SELECTED TEXT ▸

Today has been a day filled with thought.
Mostly, I thought about my father. A few days ago I sent him an email, randomly, and he actually emailed me back. I haven’t talked to him (before then) in months. My father and I have a very strained relationship. It used to be different. We used to be so close I never thought I’d find a man I could be closer to. It was happy and fulfilling. At least, at the time I thought so. Now that I look back on it I realize it was very twisted and sick.
Yes, yes, daddy touched me. Blah blah blah. It’s the same story that’s been told a hundred times before me, and sadly will be told a hundred times after.
Although my story has a bit of a twist. I’m not sure how willing I am to go into it on a public (granted, anonymous) journal.
What got me thinking was the fact that we went back to “normal”. I never got the chance to confront him, never let him know how much he truly damaged me.

DATASET SECTION ▸
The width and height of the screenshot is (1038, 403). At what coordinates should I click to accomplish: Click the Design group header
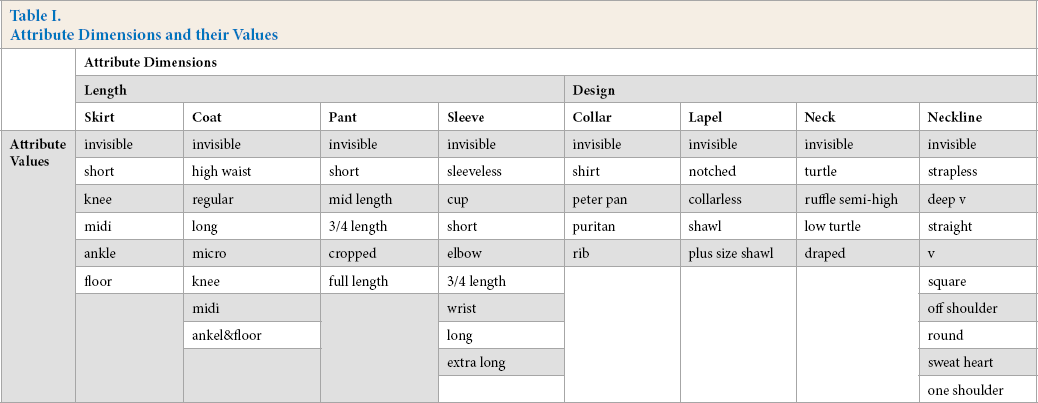[800, 89]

WHAT YOU NEED TO DO ▸
a) Repeat a passage from the journal entry about the writer's father. Begin at the words that have "Yes, yes, daddy" and stop after "truly damaged me.".
b) Write the next part of the journal entry about the writer's father, picking up right after its final sentence.
These lines have no connection to the journal entry about the writer's father.

ANSWERS BELOW ▸
a)
Yes, yes, daddy touched me. Blah blah blah. It’s the same story that’s been told a hundred times before me, and sadly will be told a hundred times after.
Although my story has a bit of a twist. I’m not sure how willing I am to go into it on a public (granted, anonymous) journal.
What got me thinking was the fact that we went back to “normal”. I never got the chance to confront him, never let him know how much he truly damaged me.

b)
After eight years, I am just now to the point in my life where I am comfortable with being alone with a man. No more irrational fear. No more asking myself if this stranger will hurt me. No more flinching if someone touches me. I had a friend who used to think I was scared all the time because he would come up behind me and lightly touch my shoulder and it would take everything I had not to bolt for the door. For a teenage girl, that’s pretty embarrassing.
The biggest thing that I resent him for is the fact that I cannot enjoy normal sex. I was so used to going away in my head when he was touching me that now I subconsciously associate anyone touching me with him. And I have tried to be in the moment, so think about what my lover is doing to me, how my body is reacting, but my nerve endings are much smarter than I give them credit for. I read somewhere once about nerve memory, and I think mine remember the abuse and just shut down when someone touches me in a sexual way. And that is truly frustrating. I just want to enjoy sex. Even just once. Just to feel normal for a little while.
Looking back, I can’t say that it’s just truly frustrating. It makes me want to punch and kick and claw at him so maybe he can feel even a little bit of what I feel inside.
It’s hard for me to verbalize how I feel about him most of the time. Usually when I think about it all I hear in me screaming at the top of my lungs inside of my head. In fact, that’s what I hear right now. Screaming, over and over and over.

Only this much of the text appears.